Ok, we've talked about some basics for planning a shop so it’s time to have some fun. To a woodworker there is nothing more satisfying than building or creating things. A workbench is the perfect place to start as it’s simple and essential!
The workbench is a must to our shop but it also needs to be personalized. I’m 6’2” so I want a bench that fits my height so I made mine 40” high. This left me plenty of space underneath to put a full size, stable shelf and further room under the shelf for more storage.

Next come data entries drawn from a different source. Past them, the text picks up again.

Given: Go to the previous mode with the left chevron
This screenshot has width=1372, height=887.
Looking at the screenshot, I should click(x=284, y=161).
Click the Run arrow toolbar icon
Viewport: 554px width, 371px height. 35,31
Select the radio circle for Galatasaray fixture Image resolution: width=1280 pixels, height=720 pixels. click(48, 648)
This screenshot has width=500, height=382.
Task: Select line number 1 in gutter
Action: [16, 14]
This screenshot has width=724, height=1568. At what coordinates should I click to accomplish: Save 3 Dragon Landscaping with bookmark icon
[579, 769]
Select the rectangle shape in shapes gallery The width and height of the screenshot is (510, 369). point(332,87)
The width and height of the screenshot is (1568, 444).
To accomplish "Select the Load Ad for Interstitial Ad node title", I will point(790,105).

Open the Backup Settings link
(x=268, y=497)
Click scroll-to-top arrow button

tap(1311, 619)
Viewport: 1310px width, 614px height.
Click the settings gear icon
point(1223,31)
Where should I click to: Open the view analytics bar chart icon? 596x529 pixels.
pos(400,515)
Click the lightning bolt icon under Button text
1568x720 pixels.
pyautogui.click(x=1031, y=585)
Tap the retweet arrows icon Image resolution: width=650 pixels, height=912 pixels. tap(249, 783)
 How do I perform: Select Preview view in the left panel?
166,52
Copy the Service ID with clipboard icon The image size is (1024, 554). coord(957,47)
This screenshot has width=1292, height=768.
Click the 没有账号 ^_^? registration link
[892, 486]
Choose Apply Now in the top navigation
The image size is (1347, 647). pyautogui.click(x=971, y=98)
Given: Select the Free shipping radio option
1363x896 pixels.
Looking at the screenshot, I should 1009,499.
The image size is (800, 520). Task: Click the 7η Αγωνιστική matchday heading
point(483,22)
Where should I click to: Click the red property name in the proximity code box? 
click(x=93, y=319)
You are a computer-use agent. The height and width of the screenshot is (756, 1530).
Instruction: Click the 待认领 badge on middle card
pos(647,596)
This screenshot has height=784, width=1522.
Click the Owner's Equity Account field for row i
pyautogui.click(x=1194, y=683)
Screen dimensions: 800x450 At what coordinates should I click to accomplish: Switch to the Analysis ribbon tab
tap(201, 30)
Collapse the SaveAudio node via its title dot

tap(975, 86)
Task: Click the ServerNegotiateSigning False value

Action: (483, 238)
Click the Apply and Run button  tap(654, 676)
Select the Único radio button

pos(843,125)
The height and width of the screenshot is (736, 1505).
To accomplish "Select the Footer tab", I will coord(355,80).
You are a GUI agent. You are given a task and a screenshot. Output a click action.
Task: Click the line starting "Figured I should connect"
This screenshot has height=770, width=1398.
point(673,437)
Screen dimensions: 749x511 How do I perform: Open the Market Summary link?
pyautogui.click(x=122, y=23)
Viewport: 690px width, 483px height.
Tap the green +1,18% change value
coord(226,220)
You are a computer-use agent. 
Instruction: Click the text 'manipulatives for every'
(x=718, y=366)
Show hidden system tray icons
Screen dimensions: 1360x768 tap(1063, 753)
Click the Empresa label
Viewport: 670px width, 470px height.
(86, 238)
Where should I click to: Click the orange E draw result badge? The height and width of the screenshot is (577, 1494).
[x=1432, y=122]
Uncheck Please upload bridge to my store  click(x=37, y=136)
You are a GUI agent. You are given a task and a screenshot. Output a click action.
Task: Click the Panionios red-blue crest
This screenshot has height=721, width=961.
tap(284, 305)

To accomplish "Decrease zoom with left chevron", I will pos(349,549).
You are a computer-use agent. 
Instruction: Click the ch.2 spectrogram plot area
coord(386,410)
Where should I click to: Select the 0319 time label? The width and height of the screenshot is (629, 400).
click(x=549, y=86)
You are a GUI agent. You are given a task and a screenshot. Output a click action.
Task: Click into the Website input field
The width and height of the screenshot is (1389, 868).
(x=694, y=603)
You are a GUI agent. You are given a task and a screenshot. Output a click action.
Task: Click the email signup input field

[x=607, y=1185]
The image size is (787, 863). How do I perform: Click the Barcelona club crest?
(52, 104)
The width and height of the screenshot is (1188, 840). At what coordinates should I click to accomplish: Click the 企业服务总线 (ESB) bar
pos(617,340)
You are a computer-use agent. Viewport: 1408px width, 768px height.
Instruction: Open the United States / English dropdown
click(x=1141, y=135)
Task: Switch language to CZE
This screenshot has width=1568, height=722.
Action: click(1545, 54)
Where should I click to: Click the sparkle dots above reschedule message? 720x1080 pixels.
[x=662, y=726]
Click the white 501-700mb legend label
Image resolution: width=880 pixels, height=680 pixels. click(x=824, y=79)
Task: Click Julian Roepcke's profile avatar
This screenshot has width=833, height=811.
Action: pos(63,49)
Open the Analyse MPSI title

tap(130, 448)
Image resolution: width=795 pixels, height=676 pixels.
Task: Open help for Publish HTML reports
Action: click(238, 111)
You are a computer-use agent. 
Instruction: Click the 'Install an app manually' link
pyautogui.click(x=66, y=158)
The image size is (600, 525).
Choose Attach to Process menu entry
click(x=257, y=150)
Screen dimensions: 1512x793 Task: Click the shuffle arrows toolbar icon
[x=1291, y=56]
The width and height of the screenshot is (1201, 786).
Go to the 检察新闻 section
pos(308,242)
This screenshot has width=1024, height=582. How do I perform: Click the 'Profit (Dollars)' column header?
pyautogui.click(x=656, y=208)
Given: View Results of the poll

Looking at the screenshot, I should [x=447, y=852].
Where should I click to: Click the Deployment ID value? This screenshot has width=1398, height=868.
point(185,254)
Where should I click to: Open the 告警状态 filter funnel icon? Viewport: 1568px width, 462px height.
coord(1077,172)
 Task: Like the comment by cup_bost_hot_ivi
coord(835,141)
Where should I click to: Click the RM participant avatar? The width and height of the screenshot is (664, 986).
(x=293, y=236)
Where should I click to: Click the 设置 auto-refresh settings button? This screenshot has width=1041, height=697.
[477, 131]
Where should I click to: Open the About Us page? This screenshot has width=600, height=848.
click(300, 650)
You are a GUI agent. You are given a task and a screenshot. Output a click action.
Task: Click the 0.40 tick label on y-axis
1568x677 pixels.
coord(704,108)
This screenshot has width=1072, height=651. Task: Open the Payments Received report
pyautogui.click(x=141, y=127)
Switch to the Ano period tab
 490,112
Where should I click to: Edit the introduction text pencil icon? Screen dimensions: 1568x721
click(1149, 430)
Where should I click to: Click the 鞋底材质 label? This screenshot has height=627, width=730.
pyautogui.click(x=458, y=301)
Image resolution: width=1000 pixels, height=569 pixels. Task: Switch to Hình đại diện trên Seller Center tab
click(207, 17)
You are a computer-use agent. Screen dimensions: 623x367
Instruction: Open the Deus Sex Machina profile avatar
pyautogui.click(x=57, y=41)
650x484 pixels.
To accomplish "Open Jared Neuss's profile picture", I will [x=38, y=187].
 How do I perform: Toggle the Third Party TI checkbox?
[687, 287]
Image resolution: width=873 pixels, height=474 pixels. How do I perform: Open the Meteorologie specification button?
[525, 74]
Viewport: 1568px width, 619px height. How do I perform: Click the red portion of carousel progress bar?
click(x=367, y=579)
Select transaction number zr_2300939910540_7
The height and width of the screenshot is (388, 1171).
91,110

My benchtop is 3’ X 5’ as I wanted a large enough work area that fit the space I had available. The last thing to consider is whether you want your bench stationary or mobile. Since I have 2 primary work areas, I made one long workbench at the back of my shop stationary, but my primary work bench is mobile (placed on locking caster wheels).
Benchtop: made of plywood, I use ¾” for it’s stability.
Upright corner supports: I had some extra 4 x 4’s so I used them for my 4 vertical corner supports. 2 x 4’s would work fine.
Rectangle frame: 2 are needed, one to support your bench top, the other to support your shelf (2 x 4 studs work well - see photo).
Here’s a few tips to keep in mind:
Begin with the end in mind. I wanted a 40” bench so I started with that figure then subtracted ¾” for my plywood top and 2 ¼” for my caster wheels. Simple math tells me I needed 37” upright supports for my 4 corners.
Also, my 3’ x 5’ bench top leaves enough plywood left over to make my bottom shelf. Zero waste makes for a happy carpenter!
Leave at least a 3” lip (overhang) on your bench top. You’ll want this room later if you attach a vice or if you’re clamping boards to your bench.
TIP OF THE DAY: Your local Big Box stores have "MacDaddy" saws so if you don’t want to cut your own plywood have them cut it for you. My BB stores offer 2 free cuts with your purchase so this not only guarantees accuracy it also makes transporting your wood home much easier.